Collected data entries:
┄┄┄┄┄┄
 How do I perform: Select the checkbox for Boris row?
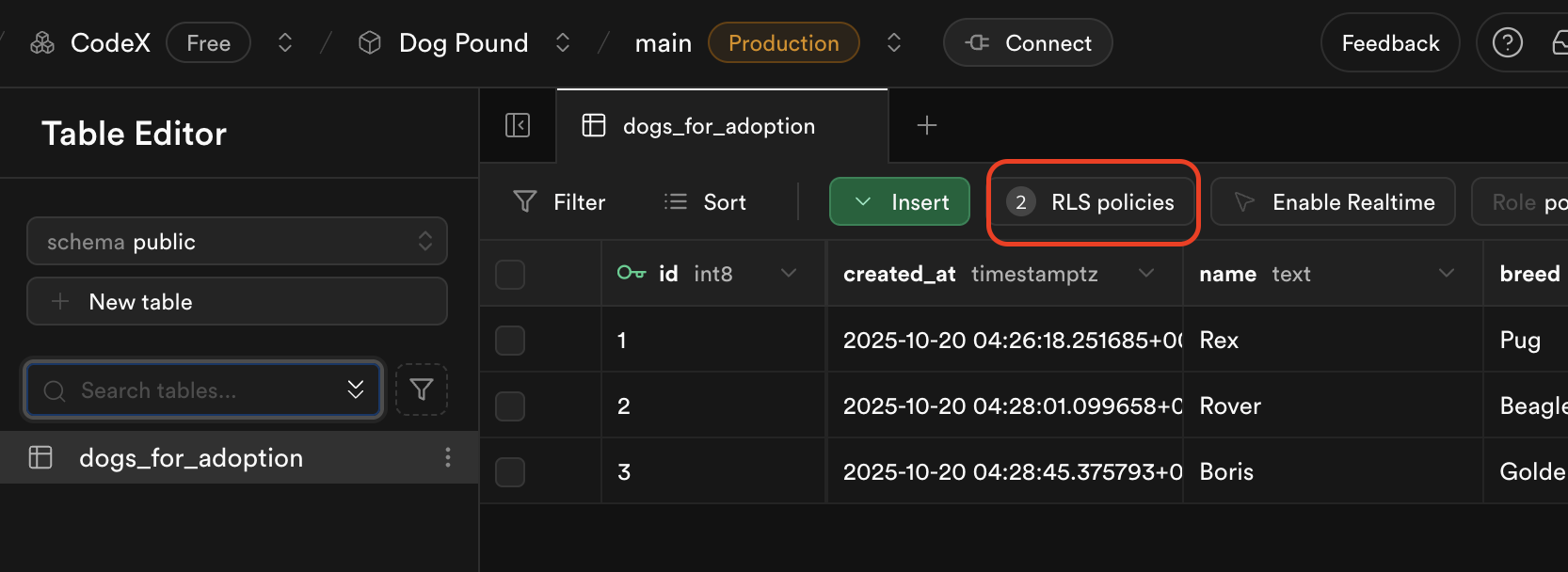tap(510, 472)
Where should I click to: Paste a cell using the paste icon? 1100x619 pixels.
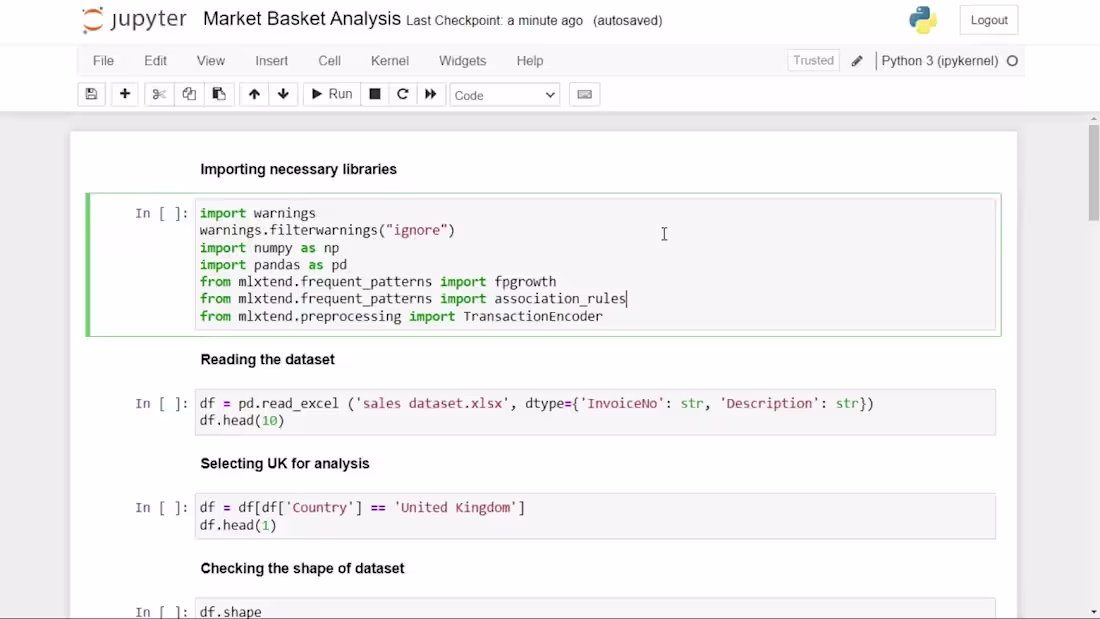(219, 93)
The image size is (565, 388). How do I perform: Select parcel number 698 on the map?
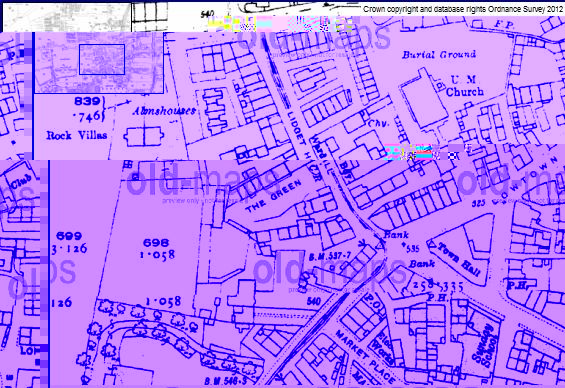(x=156, y=243)
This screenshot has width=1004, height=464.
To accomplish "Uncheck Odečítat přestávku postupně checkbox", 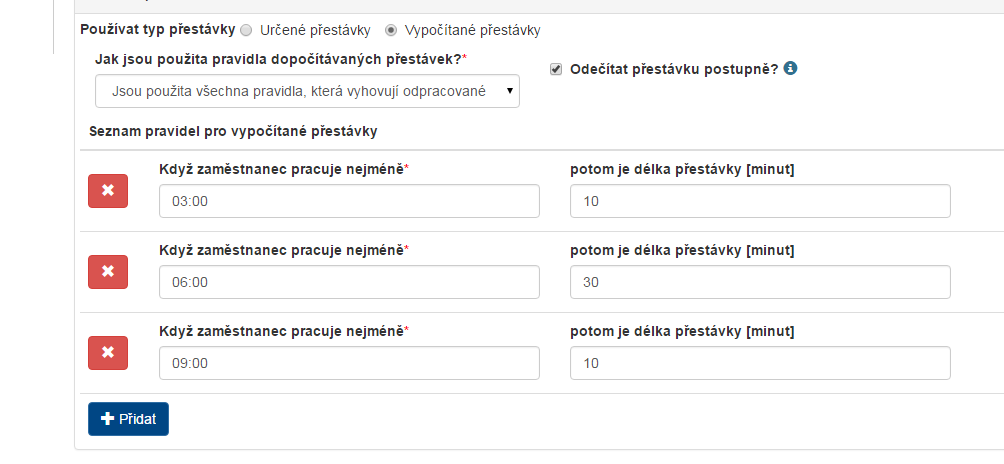I will coord(556,70).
┄┄┄┄┄┄
WHAT IS REQUIRED:
Before answering, find the line with "This screenshot has width=1004, height=464." in the records above; then reproduce exactly each line from the first through that line, leaving out pictures.

COMPLETED TASK:
 How do I perform: Select the checkbox for Boris row?
tap(510, 472)
Where should I click to: Paste a cell using the paste icon? 1100x619 pixels.
(219, 93)
The image size is (565, 388). How do I perform: Select parcel number 698 on the map?
(x=156, y=243)
This screenshot has width=1004, height=464.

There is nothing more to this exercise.